• REQUIREMENTS:
- A) In the abstract below on framing educational social justice, why does it say social justice may play out differently in the West and the South? Answer in one to three sentences.
- B) Check each statement against the abstract below on framing educational social justice. For each, answer yes or no and quote the words from the abstract that settle it. (i) The paper uses a decolonizing theoretical framework. (ii) The session is held on the fifth floor. (iii) The abstract claims social justice plays out the same way in the West and the South.
- C) Carry on the abstract below about framing educational social justice, starting right after its last sentence.

• DOCUMENT PASSAGE:
┄┄┄┄┄┄┄┄┄┄┄┄┄┄┄┄┄┄┄┄

Sat, April 14, 10:35am to 12:05pm, New York Hilton Midtown, Floor: Fourth Floor, Hudson Suite

Abstract

Objective

The purpose of this paper is to offer multiple framings of acts of educational social justice. Fraser (2009) states that framing pertains to ‘interpretations of the circumstances of justice’, including ‘understanding of our social and historical circumstances … [and] forces that shape people’s lives in a globalizing world’ (p.38). The question of framing also evokes meta-questions of justice - who is included in determining what interpretations count and how competing accounts are presented and consumed.

Theoretical framework
The paper utilizes a decolonizing theoretical framework (Tuhiwai Smith, 1999, 2005), draw on international perspectives on social justice education (Rizvi, 2009), and neoliberal globalizing discourses to examine grassroots social justice activism and perspectives against biographies of location, race, religion, gender, and in/equities. Social justice as an ideal must continually be re-visioned in theory, policy, and practice, as context, history, and interconnected global relationships and global social movements change the landscape of justice and equity. While social justice theoretical frames may on the whole work against oppression and counter dominant narratives that deligitimate issues of equity, they also are a result of different local experiences. Thus, in the West and the South, social justice may play out differently given different politics, logics, peoples, histories and contexts. This paper will examine how transnational educational activism plays out in particular global contexts. By drawing on the assumptions of critical ethnography I analyze how the social, racial, religious, gendered and political identities and epistemologies of transnational educators (and mine) engage with structures of power and privilege within marginalized global educational contexts in working towards educational activism.

┄┄┄┄┄┄┄┄┄┄┄┄┄┄┄┄┄┄┄┄

• DATA BLOCK:
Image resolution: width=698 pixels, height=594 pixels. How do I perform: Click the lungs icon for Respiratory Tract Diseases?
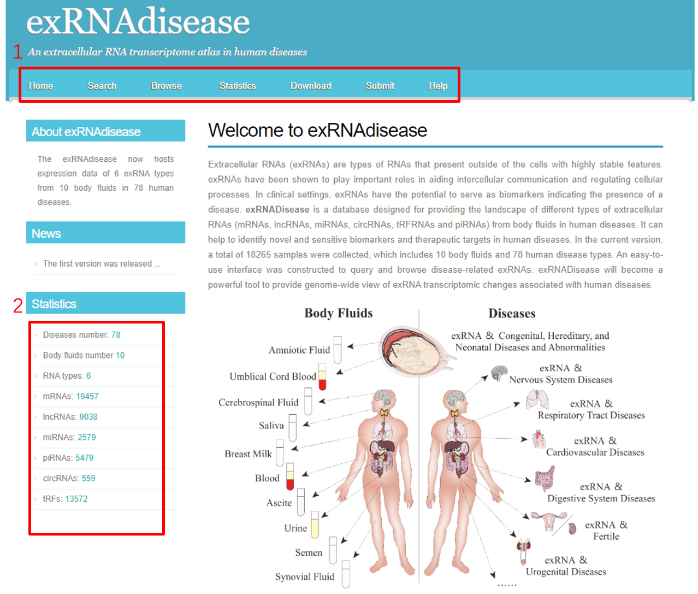[x=537, y=400]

┄┄┄┄┄┄┄┄┄┄┄┄┄┄┄┄┄┄┄┄

• WRITTEN RESPONSES:
- A) Social justice frames come out of different local experiences. So in the West and the South they may play out differently, given different politics, logics, peoples, histories and contexts.

- B)
(i) Yes: "The paper utilizes a decolonizing theoretical framework (Tuhiwai Smith, 1999, 2005)"
(ii) No: "Floor: Fourth Floor, Hudson Suite"
(iii) No: "in the West and the South, social justice may play out differently"

- C)
Mode of inquiry/ Data sources
Data is drawn from a US residential professional development that focused on gender equity (includes course activities/presentations, reflections, focus and individual group interviews), as well as my interactions and interviews with these educators in their home countries (particular focus on educators from Peru, Bolivia, India, Bangladesh, Vietnam and Cambodia).

Results/Conclusions
(1) that the transnational educators social justice non/activism was closely aligned to their political, cultural, religious and/or economic biographies/experiences
(2) need for paradigm shifts to understand diverse framings of social justice within global context, history, politics and policy in order to reread globalizing interpretations of justice against dominant narratives

Significance

This paper offers global case studies that interrupt and challenge us to reread our interpretations and dominant narratives of social educational justice. It offer perspectives and interventions models that address questions of gender, justice and critical democratic practices.